7. I also believe there is a corporate responsibility to provide care and safety and well-being for the "least of these" among us particularly children, persons with disabilities, the elderly and those who are truly trying to take "personal responsibility" for their lives but are unable to do to circumstances out of their control, whether natural disasters in their communities or man-made disasters on a socio-economic scale.
8. I believe we have a corporate responsibility to care for our environment and to ensure that there will continue to be safe air, water and other natural resources for our children and future generations.
9. I believe that government serves us best when it focuses on the areas defined as true corporate responsibility and when it gets out of the way otherwise. So I believe in less government intrusion in areas related to personal lifestyle choices.

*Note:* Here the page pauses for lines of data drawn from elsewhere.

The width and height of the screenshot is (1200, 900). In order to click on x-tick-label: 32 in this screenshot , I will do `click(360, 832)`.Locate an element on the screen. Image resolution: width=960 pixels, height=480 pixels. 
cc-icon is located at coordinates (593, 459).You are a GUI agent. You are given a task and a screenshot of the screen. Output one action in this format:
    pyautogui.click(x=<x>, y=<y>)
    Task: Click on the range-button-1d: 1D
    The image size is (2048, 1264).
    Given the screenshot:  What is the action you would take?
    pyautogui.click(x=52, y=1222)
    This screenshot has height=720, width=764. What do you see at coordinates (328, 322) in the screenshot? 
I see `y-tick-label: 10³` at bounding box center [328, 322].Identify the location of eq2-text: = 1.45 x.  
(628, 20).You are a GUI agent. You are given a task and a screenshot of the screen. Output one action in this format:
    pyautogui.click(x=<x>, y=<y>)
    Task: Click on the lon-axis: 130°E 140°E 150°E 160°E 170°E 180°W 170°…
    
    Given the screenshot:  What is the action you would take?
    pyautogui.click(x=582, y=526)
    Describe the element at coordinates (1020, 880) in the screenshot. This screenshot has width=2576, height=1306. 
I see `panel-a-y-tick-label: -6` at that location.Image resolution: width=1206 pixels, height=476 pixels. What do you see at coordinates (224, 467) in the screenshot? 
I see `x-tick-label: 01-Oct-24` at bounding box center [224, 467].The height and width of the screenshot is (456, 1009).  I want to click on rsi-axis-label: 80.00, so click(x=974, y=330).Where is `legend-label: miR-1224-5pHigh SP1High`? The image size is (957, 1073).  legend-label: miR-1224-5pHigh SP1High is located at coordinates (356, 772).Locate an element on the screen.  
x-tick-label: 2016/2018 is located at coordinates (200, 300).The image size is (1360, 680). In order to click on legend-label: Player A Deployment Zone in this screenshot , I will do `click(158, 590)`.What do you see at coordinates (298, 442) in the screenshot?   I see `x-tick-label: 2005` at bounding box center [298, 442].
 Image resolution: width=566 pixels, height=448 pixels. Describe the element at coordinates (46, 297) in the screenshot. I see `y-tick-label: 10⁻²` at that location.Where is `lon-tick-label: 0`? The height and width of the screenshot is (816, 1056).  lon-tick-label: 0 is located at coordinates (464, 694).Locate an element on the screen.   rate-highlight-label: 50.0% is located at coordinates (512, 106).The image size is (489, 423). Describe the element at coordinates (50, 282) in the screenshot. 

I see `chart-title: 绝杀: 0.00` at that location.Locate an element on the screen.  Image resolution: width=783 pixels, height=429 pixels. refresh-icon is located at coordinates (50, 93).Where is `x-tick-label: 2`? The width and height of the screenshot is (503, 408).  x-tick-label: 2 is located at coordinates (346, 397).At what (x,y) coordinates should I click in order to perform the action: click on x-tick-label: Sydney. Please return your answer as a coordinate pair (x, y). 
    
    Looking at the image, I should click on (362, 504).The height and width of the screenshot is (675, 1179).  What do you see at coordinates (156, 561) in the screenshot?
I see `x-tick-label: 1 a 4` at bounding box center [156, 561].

10. Finally, I believe every person in our society should have the freedom to worship - or not - in the manner or their choosing. As for me, personally, I am a Christian who loves Jesus and takes my faith very seriously and it is precisely that faith that informs and motivates all of the other beliefs that I have put forward above. I believe that these views are completely consistent with Biblical Christianity, however, I do not feel that a person would have to be a Christian to share these views and I believe that my fellow citizens, family members, and friends who are atheists, Muslim, Jewish, Buddhist, of from any other faith traiditon should have equal access to every opportunity our country affords and be treated with equal dignity and respect in their day-to-day lives without fear for their safety.